4. DISTRIBUIÇÃO DE PROVISÃO E OBJETOS DE PRIMEIRA NECESSIDADE
Em relação aos alimentos e aos objetos de primeira necessidade, o responsável se encarrega de fazer o abastecimento, de acordo com o número de abrigados. Serão distribuídos a todos os abrigados de forma equitativa e justa. Quando é feita a distribuição, deve-se seguir as indicações dos encarregados e receber somente a quantidade estabelecida por pessoa. Não se deve receber duas ou mais vezes na mesma distribuição.
5. SOBRE A ASSISTÊNCIA MÉDICA
Na ocasião de desastre, os hospitais estão todos muito ocupados. Uma lesão leve poderá ser tratada nos respectivos refúgios. No caso de necessidade, conforme o nível de lesão ou de enfermidade, será feita a transferência ao hospital.

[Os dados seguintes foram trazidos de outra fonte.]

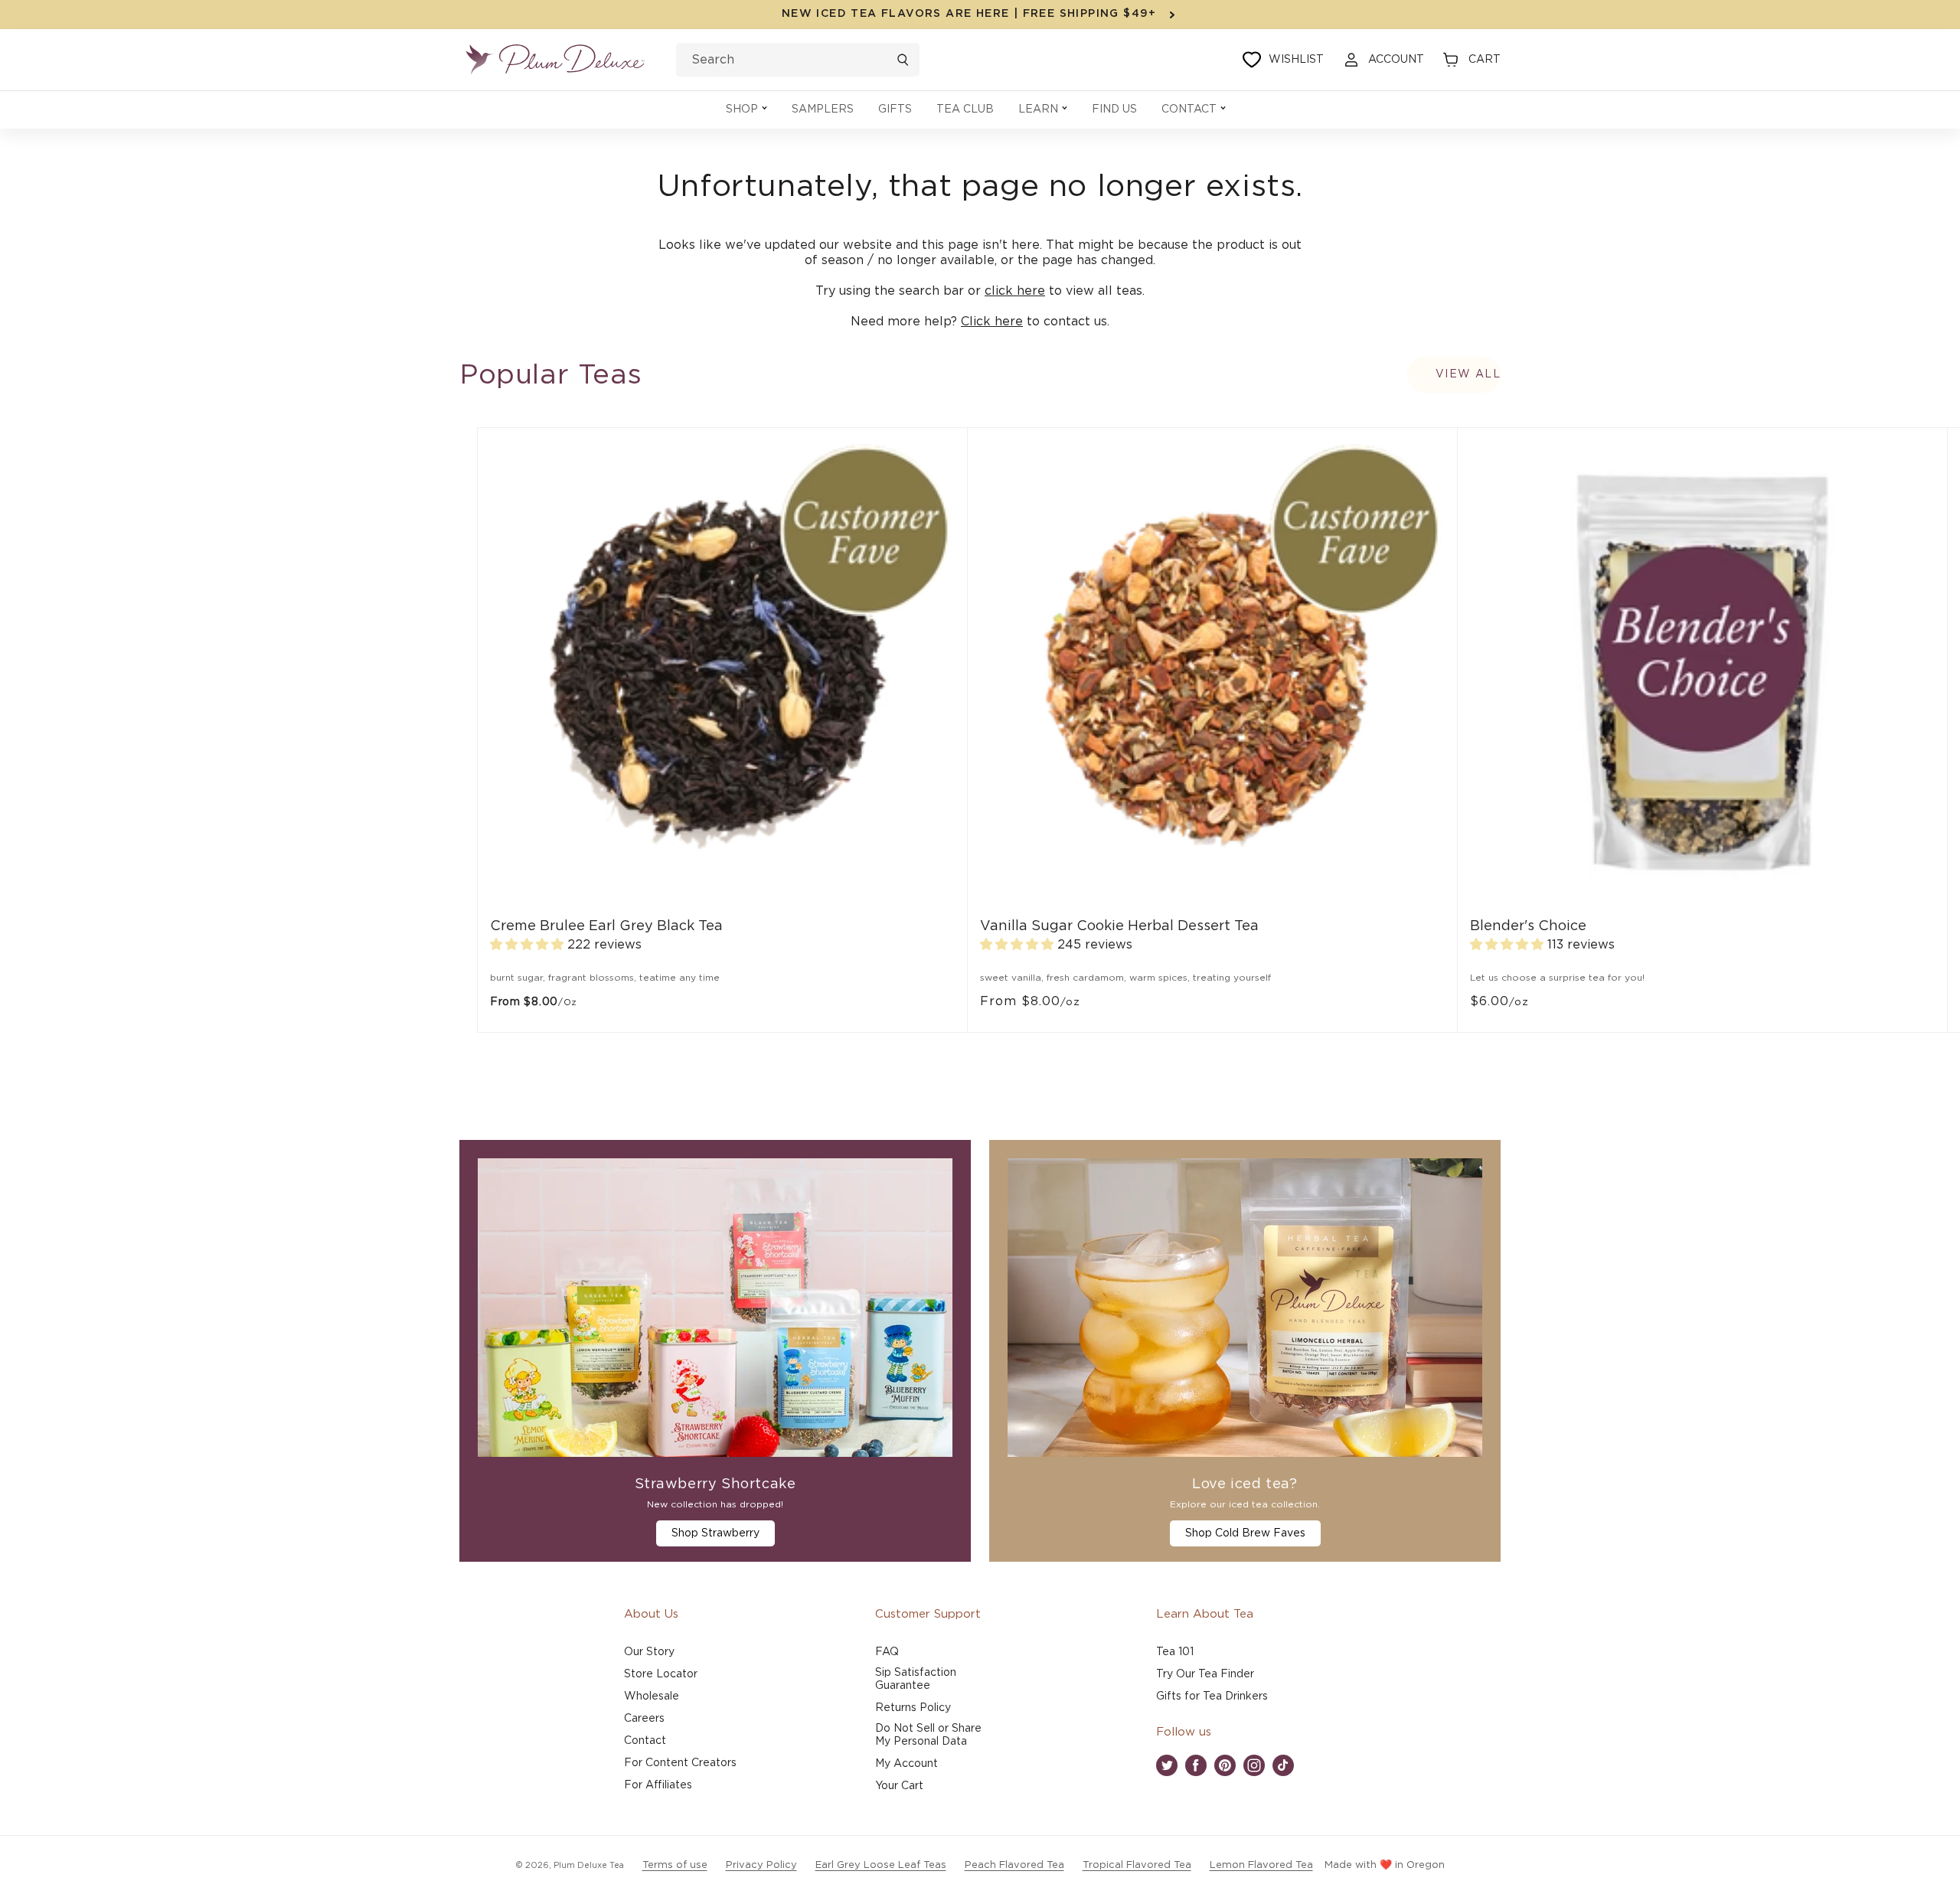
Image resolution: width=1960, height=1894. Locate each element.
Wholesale (651, 1696)
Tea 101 (1175, 1652)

6. EM RELAÇÃO AO USO DO TOALETE
Conforme o nível do desastre, pode ocorrer corte de água e incidir na probabilidade de não poder-se usar o toalete habital. Neste caso, serão instalados toaletes provisórios.
7. SOBRE A ELIMINAÇÃO DO LIXO
Degrada-se a situação higiênica devido à produção de grande quantidade de lixo. É imprescindível que o lixo seja depositado nos lugares designados, cumprindo as normas estabelecidas. No Japão, faz-se a eliminação, separando-se o lixo em incinerável, não incinerável, latas, garrafas Pet (de plástico), reciclável, etc.. Deve-se colocar o lixo separado por tipo, nos respectivos lugares designados.
8. EM RELAÇÃO ÀS INFORMAÇÕES
As informações referentes ao desastre serão publicadas pela Sede de Medidas Relativas ao Desastre e dispostas no quadro de informações dos respectivos regúgios. Deve-se manter sempre em estado de calma e não se desorientar, acreditando nos rumores. No caso de dificuldade em ler o que está escrito em Japonês, consulte o encarregado.